== EXERCISE INSTRUCTIONS ==
1. In the article on the APC proposal, why is time running out for lobbying against the Medicare hospital outpatient fee schedules?
2. Duplicate the part of the article on the APC proposal starting with "The structure of" and going on through "the cost report.".
== READING TEXT ==
Dr. Bailes Urges Oncologists to Act Against APC Proposal

FORT LAUDERDALE, Fla—Time is running out for lobbying against the Health Care Finance Administration’s (HCFA) proposed Medicare hospital outpatient fee schedules, based on ambulatory payment classifications (APCs). The deadline for comments is June 30, 1999.

“If your hospitals have not written to the American Hospital Association saying this is a problem, you need to do something about it,” Joseph Bailes, MD, said at the National Comprehensive Cancer Network (NCCN) conference. He told the audience they can base their letters on ASCO’s draft comments on the issue.

Dr. Bailes is national medical director for Physician Reliance Network, a physician practice management company focused on oncology care. He is also ASCO’s president-elect.

Using APCs, HCFA projects (based on what Dr. Bailes called “almost incomprehensible data”) a 9% payment reduction for major teaching hospitals, and a 29% payment reduction for the Prospective Payment System (PPS) exempt cancer hospitals.

The structure of APCs is different from the older DRGs (diagnosis-related groups), he said. Some 7,000 HCFA codes have been compressed into 346 APCs. The payment amount is based on hospital costs from the cost report.

The plan proposes three APCs for outpatient delivery of chemotherapy—intramuscular subcutaneous, push infusion, and pump. “So when an individual presents for chemotherapy to a hospital outpatient department facility, he or she would be assigned to one of these three APCs with a dollar amount,” he said.

There are four APCs for chemotherapy drugs, grouped by the cost of the quantity specified in each J-code. “In other words,” he said, “within a specific category of chemotherapy drugs, there is absolutely no relation of one drug to another as far as cost.”
===
== STORED DATA ==
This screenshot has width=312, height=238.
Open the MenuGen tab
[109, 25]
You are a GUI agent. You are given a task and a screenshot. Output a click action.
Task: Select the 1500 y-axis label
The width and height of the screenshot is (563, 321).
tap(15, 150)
===
== TASK-BY-TASK OUTPUTS ==
1. The deadline for comments on the proposed fee schedules is June 30, 1999.

2.
The structure of APCs is different from the older DRGs (diagnosis-related groups), he said. Some 7,000 HCFA codes have been compressed into 346 APCs. The payment amount is based on hospital costs from the cost report.